Monday, July 16, 2007

Miliband defends UK-US relations

BBC News
Sunday, July 15, 2007

Foreign Secretary David Miliband has insisted that the US will continue to be the UK's most important partner.

His assertion comes after comments from two other ministers seemed to hint at a cooling of relations with the US.

"Our commitment to work with the American government in general, and the Bush administration in particular, is resolute," Mr Miliband told the BBC.

He said issues such as climate change and terrorism could only be tackled with the US.

His statement came after new Foreign Office minister Lord Malloch Brown claimed the UK and the US would no longer be "joined at the hip" on foreign policy.

And International Development Secretary Douglas Alexander warned in a speech against unilateralism and called for an "internationalist approach" to global problems.

'Different challenges'

Some analysts considered those remarks as evidence of Labour distancing itself from the US - and the close personal ties between former Prime Minister Tony Blair and US President George W Bush.

But Mr Miliband rebuffed those claims, saying: "We have a strong new leader in the United Kingdom, he is going to be a valued partner with the United States.

"He is going to work very closely with President Bush. That is the right thing to do."

Mr Miliband said Lord Malloch Brown had been reflecting on the past and saying that Britain faced a "different set of challenges than we did 10 years ago".

A strategy paper published last year by the government under Mr Blair stated that the US was the UK's single most important bilateral partner in the world, alongside its multilateral partnerships with bodies such as the UN.

Mr Miliband said nothing had changed, and that the UK and US had a "shared history and shared values".

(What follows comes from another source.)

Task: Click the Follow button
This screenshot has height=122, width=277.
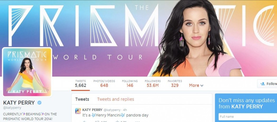Action: 267,84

"We want to be serious players who make a difference in the world - and you do that with the United States, not against them," he told BBC One's Sunday AM programme.

'Get a grip'

Meanwhile, former Liberal Democrat leader Lord Ashdown said the UK should use the relationship with the US to Britain's advantage.

Speaking of operations in Iraq, he said: "We have real autonomy - in fact I suspect one of Mr Blair's mistakes was he did not use the leverage he had to influence American policy."

Liberal Democrat leader Sir Menzies Campbell called on Mr Brown to "get a grip".

"What is at issue is not the relationship with the US but the nature of that relationship," he said.

"Under Tony Blair the relationship was so subordinate as to appear subservient. Britain needs to be America's candid friend not its client."

Earlier in the week, Gordon Brown told BBC Radio Five Live that he would continue to work, as Tony Blair did, "very closely with the American administration".